It’s clear that Austen sees plenty wrong with our system of corrections, but he doesn’t whine with advocacy. His style is informative with little sap, and he manages to make sympathetic characters out of violent men ... Austen bounces around, weaving...stories through chapters that zoom out and capture just about every facet of the prison system and its failures.

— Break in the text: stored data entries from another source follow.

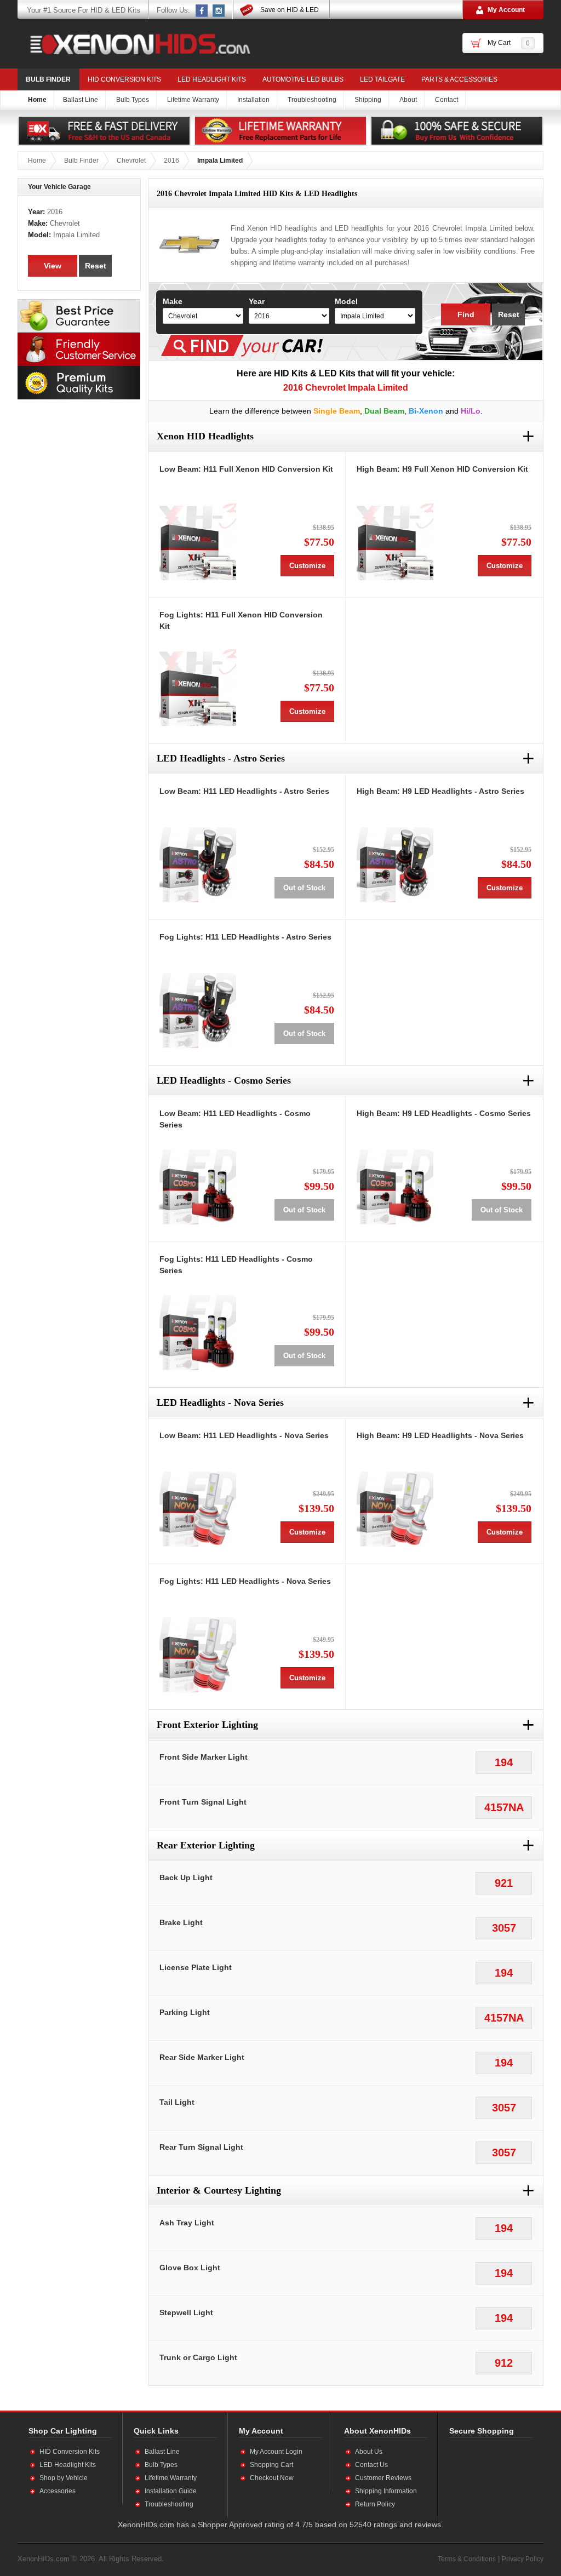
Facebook (202, 10)
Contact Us (371, 2465)
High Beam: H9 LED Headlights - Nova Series (440, 1435)
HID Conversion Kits (124, 79)
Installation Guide (171, 2491)
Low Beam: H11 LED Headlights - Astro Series (244, 791)
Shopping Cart (271, 2465)
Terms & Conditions (467, 2559)
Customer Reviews (383, 2478)
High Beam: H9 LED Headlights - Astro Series (440, 791)
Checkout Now (272, 2478)
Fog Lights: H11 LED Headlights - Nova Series (245, 1581)
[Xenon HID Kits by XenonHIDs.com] (135, 44)
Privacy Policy (522, 2559)
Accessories (57, 2491)
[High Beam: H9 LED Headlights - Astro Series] (395, 864)
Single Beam (336, 411)
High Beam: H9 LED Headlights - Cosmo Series (444, 1113)
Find (465, 314)
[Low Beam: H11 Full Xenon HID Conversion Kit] (197, 541)
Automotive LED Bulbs (303, 79)
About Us (368, 2451)
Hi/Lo (470, 411)
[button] (485, 2477)
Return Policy (375, 2504)
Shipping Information (386, 2491)
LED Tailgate (382, 79)
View (52, 265)
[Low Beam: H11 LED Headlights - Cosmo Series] (197, 1186)
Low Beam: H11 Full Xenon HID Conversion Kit (246, 469)
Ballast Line (162, 2451)
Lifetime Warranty (171, 2478)
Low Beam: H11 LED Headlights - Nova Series (244, 1435)
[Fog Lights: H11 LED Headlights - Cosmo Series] (197, 1331)
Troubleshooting (169, 2504)
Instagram (219, 10)
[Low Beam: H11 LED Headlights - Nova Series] (197, 1508)
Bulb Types (161, 2465)
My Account (506, 10)
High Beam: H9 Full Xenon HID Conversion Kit (442, 469)
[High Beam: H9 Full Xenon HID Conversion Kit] (395, 541)
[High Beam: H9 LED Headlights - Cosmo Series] (395, 1186)
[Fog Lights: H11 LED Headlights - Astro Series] (197, 1009)
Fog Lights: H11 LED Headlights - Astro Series (245, 936)
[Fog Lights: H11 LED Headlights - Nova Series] (197, 1654)
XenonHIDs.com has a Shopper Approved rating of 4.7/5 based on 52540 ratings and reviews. (280, 2524)
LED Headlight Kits (212, 79)
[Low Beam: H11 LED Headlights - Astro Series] (197, 864)
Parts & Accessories (459, 79)
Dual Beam (384, 411)
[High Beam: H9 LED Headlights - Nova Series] (395, 1508)
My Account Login (276, 2451)
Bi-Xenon (426, 411)
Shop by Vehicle (63, 2478)
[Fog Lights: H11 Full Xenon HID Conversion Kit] (197, 687)
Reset (508, 314)
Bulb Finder (48, 79)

A critical contribution to discussions of how to reform American criminal justice, illuminating how we might change the process of giving people second chances and re-envision the very purpose of our carceral system ... Construct[ed] around intimate portraits ... The structure makes for an elliptical and sometimes disorienting timeline, returning to key time periods, like the 1970s, again and again. Structural qualms aside, Correction provides a revelatory lens for examining mass incarceration.

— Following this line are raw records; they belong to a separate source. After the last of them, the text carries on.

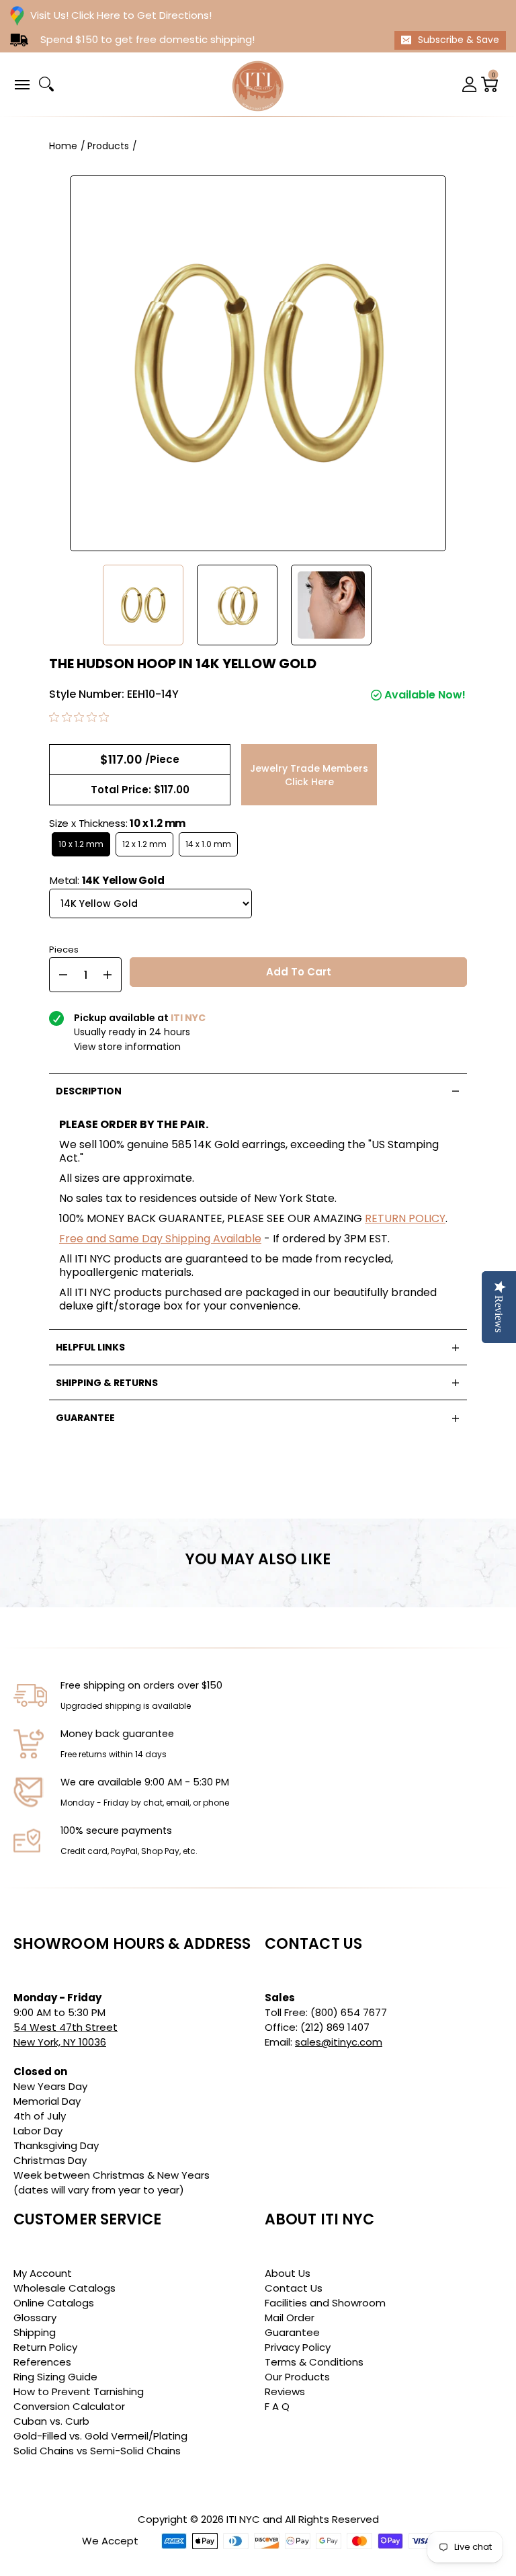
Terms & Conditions (314, 2362)
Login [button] (469, 84)
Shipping (34, 2332)
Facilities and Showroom (325, 2303)
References (42, 2362)
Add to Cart (298, 972)
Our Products (297, 2377)
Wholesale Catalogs (64, 2288)
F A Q (277, 2406)
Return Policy (45, 2347)
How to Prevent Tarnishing (78, 2391)
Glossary (34, 2317)
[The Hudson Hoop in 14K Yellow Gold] (143, 605)
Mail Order (289, 2317)
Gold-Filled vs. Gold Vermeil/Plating (100, 2436)
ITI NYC (243, 2519)
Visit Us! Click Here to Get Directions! (121, 15)
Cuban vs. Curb (51, 2421)
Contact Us (293, 2288)
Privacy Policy (298, 2347)
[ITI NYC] (258, 84)
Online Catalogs (53, 2303)
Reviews (285, 2391)
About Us (287, 2273)
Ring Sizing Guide (55, 2377)
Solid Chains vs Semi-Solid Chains (97, 2451)
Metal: (107, 880)
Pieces (64, 948)
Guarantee (292, 2332)
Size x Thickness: (117, 823)
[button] (21, 83)
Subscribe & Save (458, 39)
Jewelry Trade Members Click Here (309, 775)
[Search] (46, 84)
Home (63, 146)
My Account (42, 2273)
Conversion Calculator (69, 2406)
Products (108, 146)
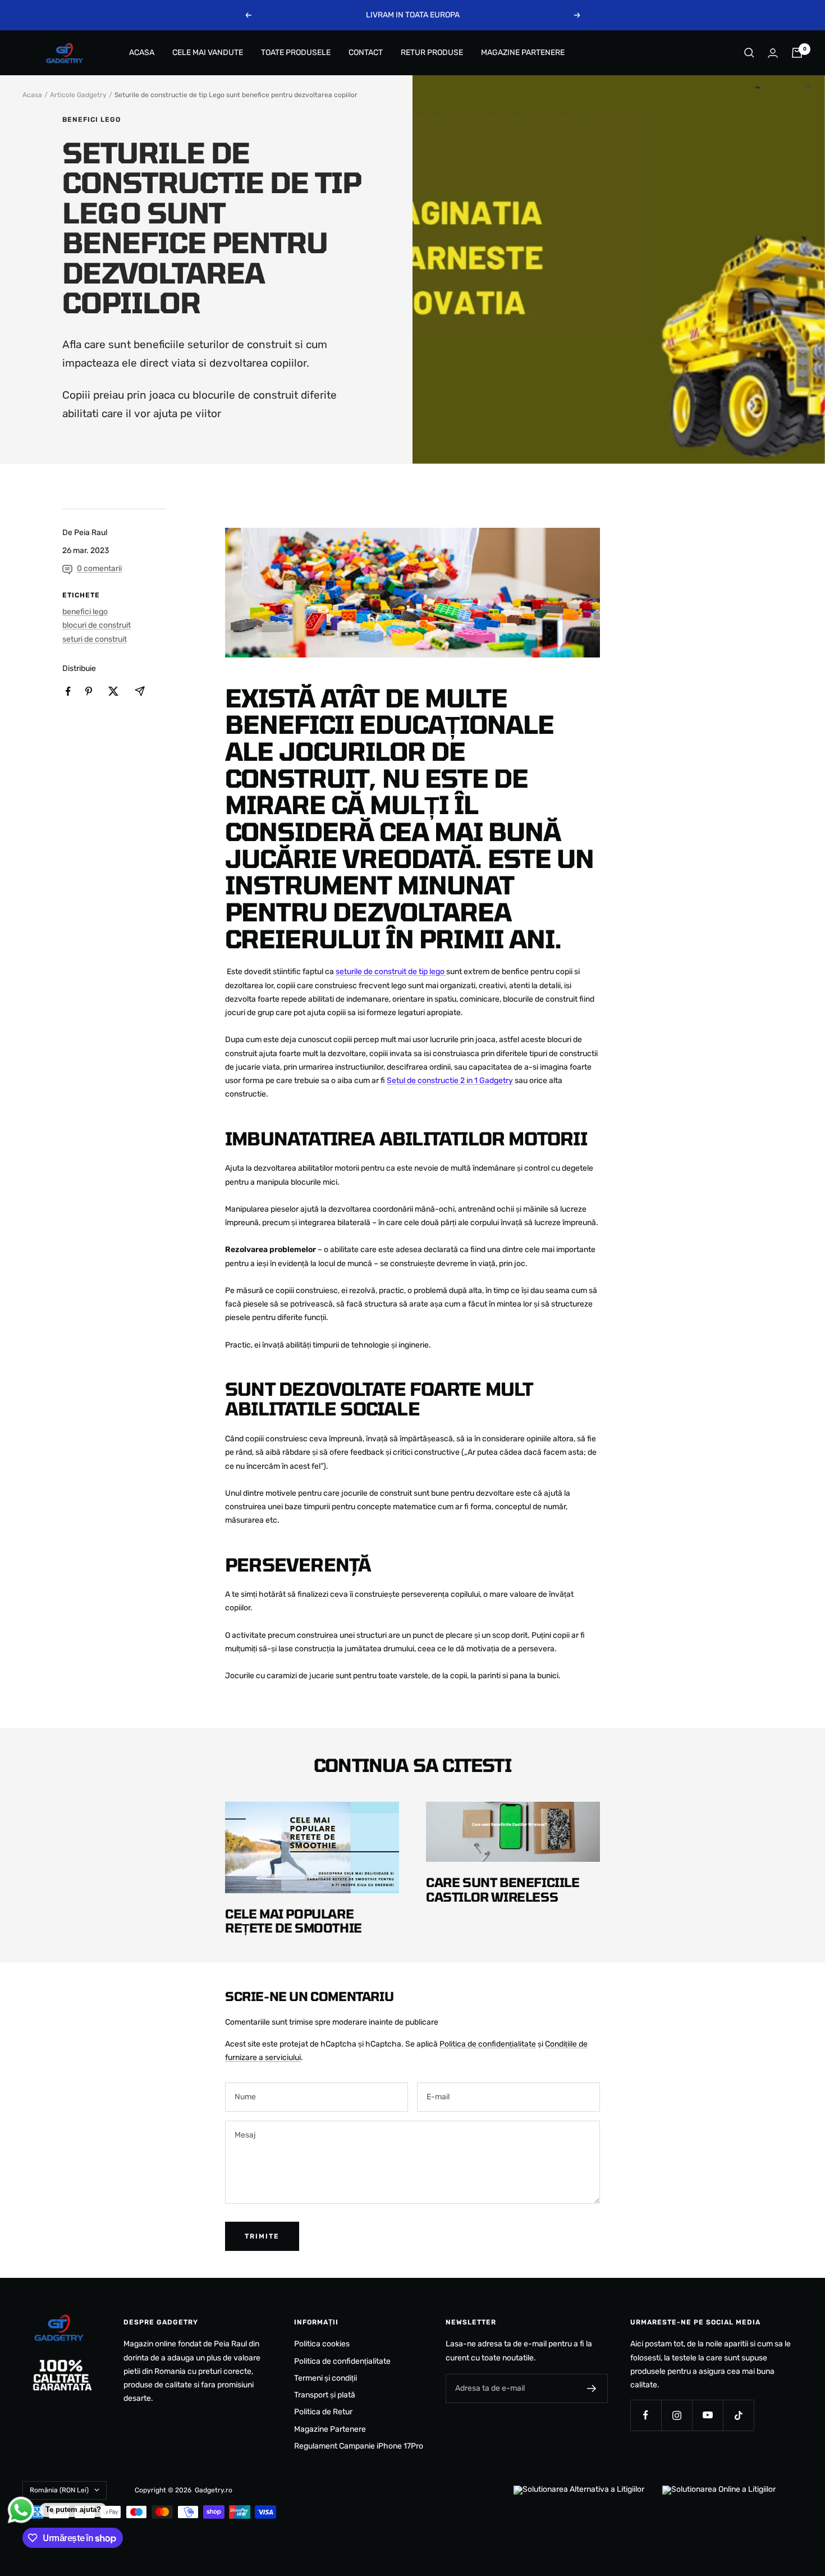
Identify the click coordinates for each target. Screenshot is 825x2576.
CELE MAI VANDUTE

Austen is a gifted writer. The narratives of these two men, interlaced with the history of criminal punishment in America, contain some affecting passages ... But for all its gritty reportage, Correction deals in unreality. Mr. Austen writes as if there were some ideal system that could mete out punishment more or less perfectly.
Despite a few clunky passages, Austen argues persuasively that improving the carceral system must involve shifting emphasis from 'vengeance and permanent punishment' to genuine rehabilitation and the chance for the incarcerated to lead productive lives after serving their time. A cleareyed, compassionate, urgent appeal for prison reform.